В перестройку вот включились, на площадь пошли, в секс рванули… Оказывается, там тоже отставание. Мы ж-то не знали. Мы ж примитивной техникой ковырялись, а там такие достижения… Один против трех, два против пяти… Четные пары уже устарели. В состоянии постели, в состоянии воды, в состоянии железнодорожного вагона, на базе парковой скамейки и, что главное – открыто, азартно, при поддержке окружающих с часами в руках и мелом…
Ну, на нашем питании Италию и Францию не догнать, но с сексуально отсталыми, типа Камерун и голодающая Эфиопия, можем. Литература уже пошла косяком. Мужчина в разрезе замечательно показан. Теперь видишь, где у него, подлеца, зарождаются эти устремления и как он, мерзавец, действует в определенной обстановке. И, конечно, неотразима дама в разрезе. Изучаешь эту красоту и понимаешь, куда у мужчины все силы, все средства, все заработанное в тайге на Севере уходит. Поразительно, как на тех же гнилых овощах, на тех же нехватках совсем другое тело получается. И жрать нечего, и одеть нечего, а нежная она и всяческая. И очень хочется ее, конечно, от этой жизни заслонить. Вынуть ее отсюда, ватой обернуть и самому пристально наслаждаться и рассматривать. Но нет, протестует, вырывается, желает участвовать в общественной жизни всей полнотой своей, всем врожденным ароматом. В политике и в сексе на равных, мол, ничего особенного в этом нет. Природа! Ну, пожалуйста, только осторожно! Там масса испорченных мужиков, как бы чему плохому не научили. Вижу, – в зале заседаний. Эх, чувствую, интересную карьеру прошла! Ох, и рассказать может! Аппарат есть аппарат. Или через него пройдешь, или с ним вместе поднимешься… Столько захватывающего знает девушка, а на трибуну выйдет – лепечет про какие-то политические ценности. Хотя она сама главная ценность и есть. Со знанием жизни и ее внутренних ходов. Жалко бедняжку.

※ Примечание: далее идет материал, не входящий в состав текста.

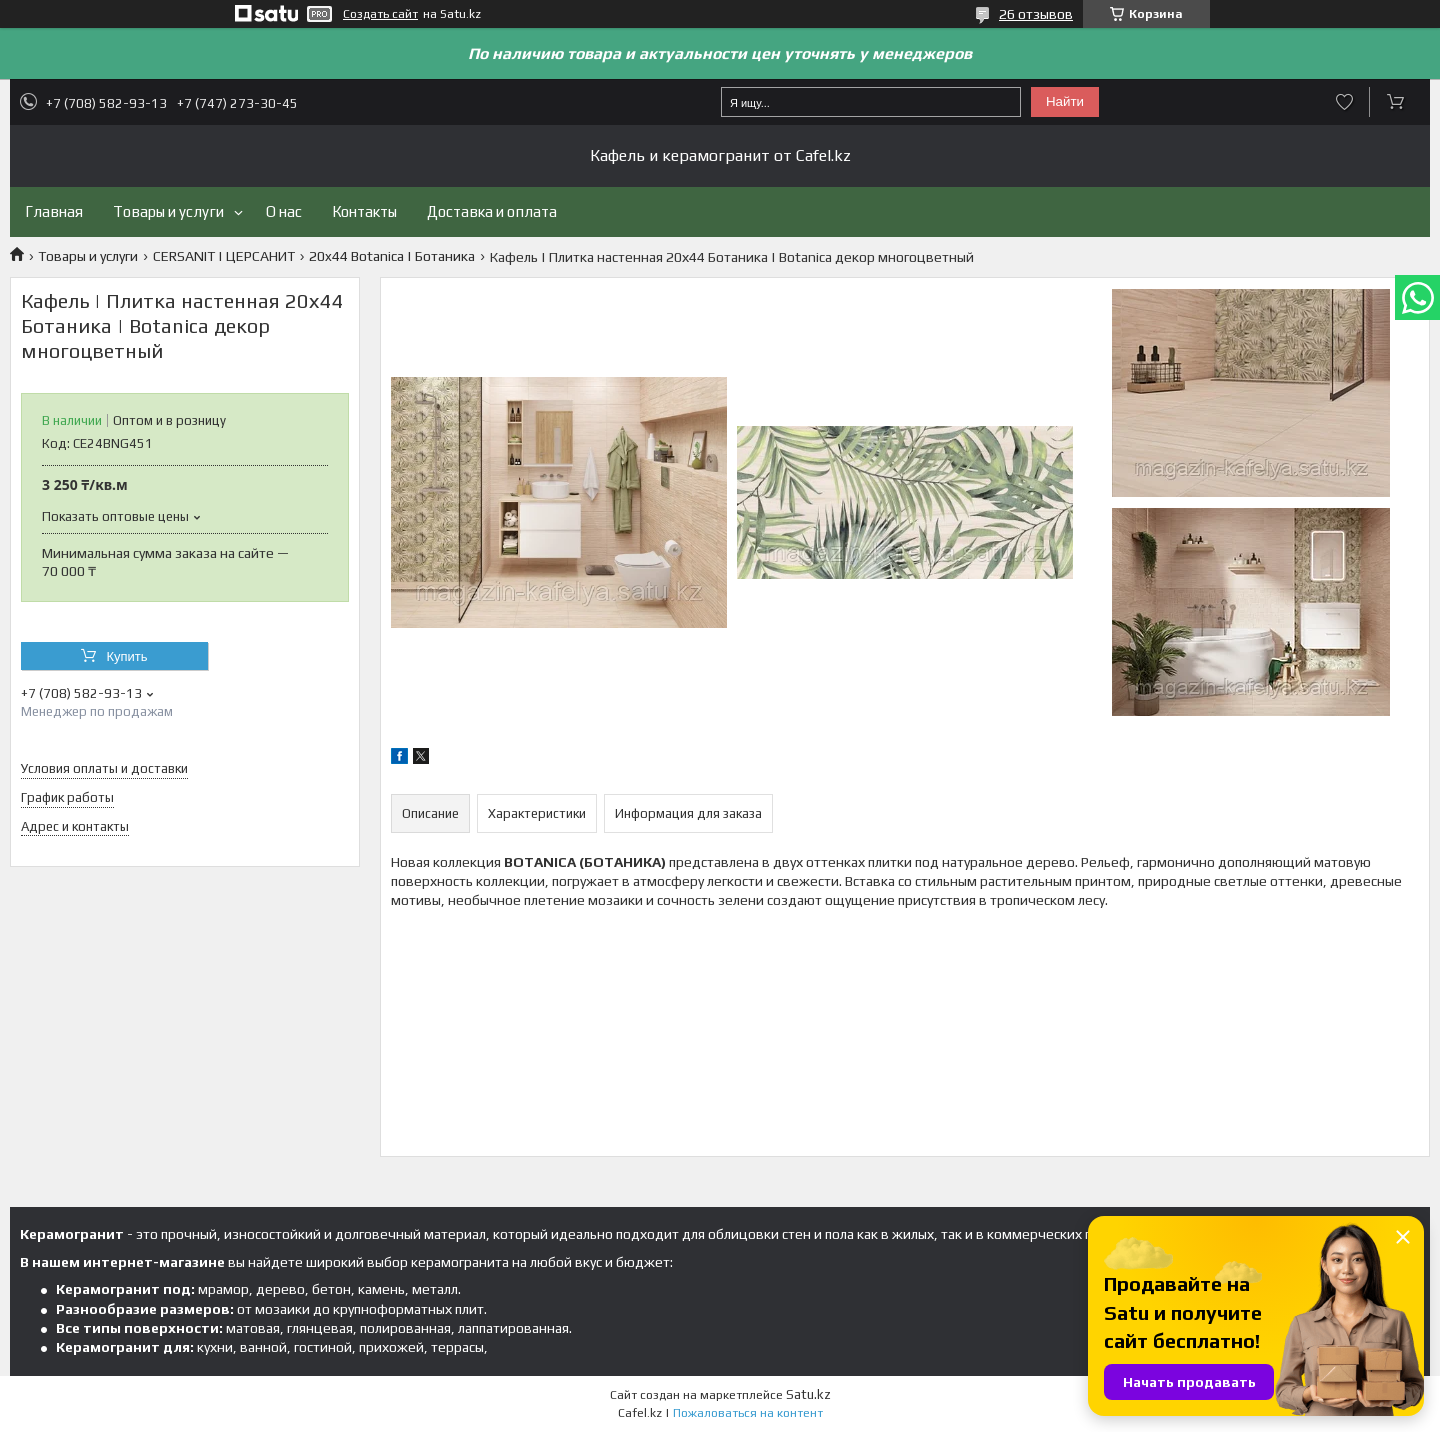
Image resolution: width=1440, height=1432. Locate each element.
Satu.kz (808, 1394)
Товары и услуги (168, 211)
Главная (54, 211)
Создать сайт (380, 14)
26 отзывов (1036, 14)
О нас (284, 211)
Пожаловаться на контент (748, 1413)
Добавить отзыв (1344, 102)
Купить (126, 656)
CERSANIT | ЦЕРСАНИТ (224, 256)
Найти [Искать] (1065, 101)
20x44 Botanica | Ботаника (392, 256)
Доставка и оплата (492, 211)
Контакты (364, 211)
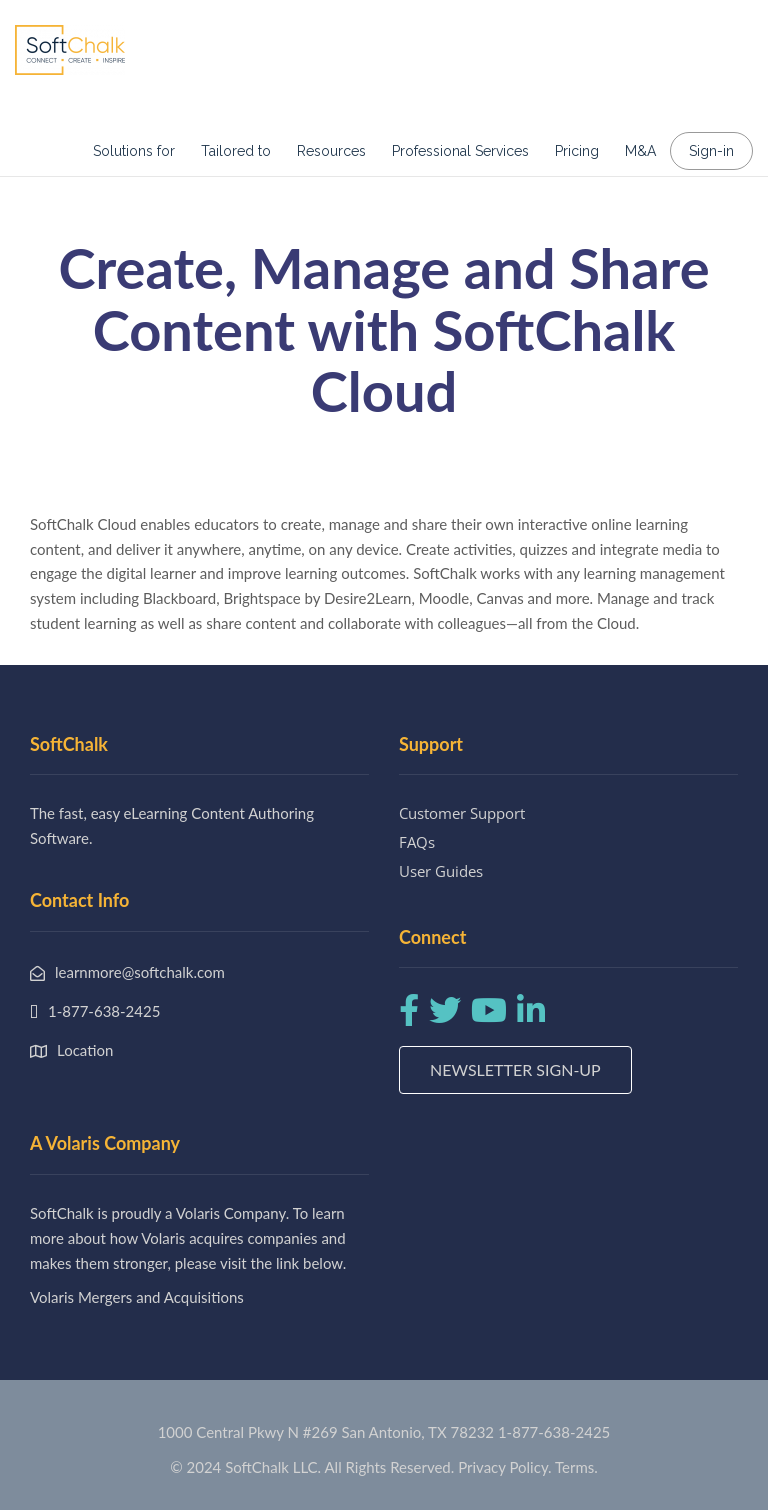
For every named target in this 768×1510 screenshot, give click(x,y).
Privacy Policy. (505, 1467)
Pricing (577, 151)
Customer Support (462, 813)
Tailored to (236, 151)
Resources (331, 151)
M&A (640, 151)
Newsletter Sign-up (515, 1069)
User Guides (441, 871)
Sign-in (711, 151)
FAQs (417, 842)
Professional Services (460, 151)
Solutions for (134, 151)
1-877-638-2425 (554, 1432)
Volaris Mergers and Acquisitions (137, 1297)
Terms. (576, 1467)
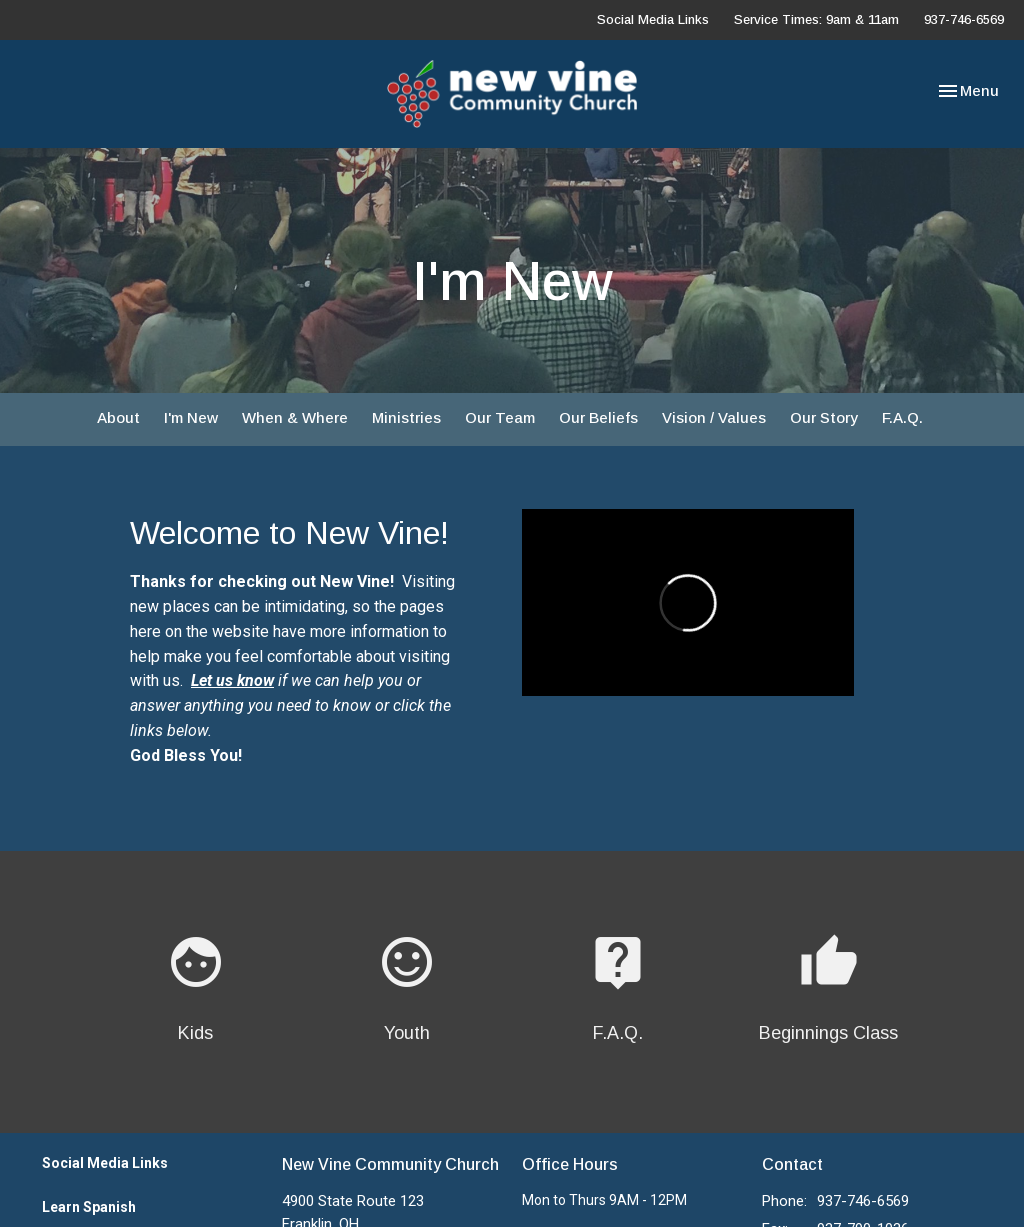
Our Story (824, 417)
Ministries (406, 417)
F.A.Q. (902, 417)
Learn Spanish (89, 1207)
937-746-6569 (964, 19)
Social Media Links (653, 19)
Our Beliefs (598, 417)
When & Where (295, 417)
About (118, 417)
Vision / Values (714, 417)
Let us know (232, 680)
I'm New (191, 417)
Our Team (500, 417)
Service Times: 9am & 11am (816, 19)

Их, конечно, не надо обратно гнать, пусть заседают, но чтоб не забывали: как кончится, как председатель зазвенит – бегите все сюда. Вот они здесь все мы. Что вы там время теряете! Вон сколько заседаете, а мы такие же голодные. Я – о хлебе.
А от долгого сидения женщина портится. Фигура у нее искажается за счет перемещения вверх. Все соки вверх идут, чтоб сообразить чего-то, сравнить качество электрических кабелей, экономических систем… Ну, ничего, может, хоть они нам жизнь исправят. У мужиков не получается. У них всегда позиции разные. Называется это – альтернатива. То есть стенка на стенку. Как один что-то придумал, так появляется второй и придумывает противоположное. В животном мире это давно есть: два петуха, два козла, два барана на мосту и так далее. Женщина их может примирить, но ей некогда, она еще и в сексуальной революции участвует, опровергая тезис большевиков, что советской женщины в сексе нет. Это неправда! Она там есть.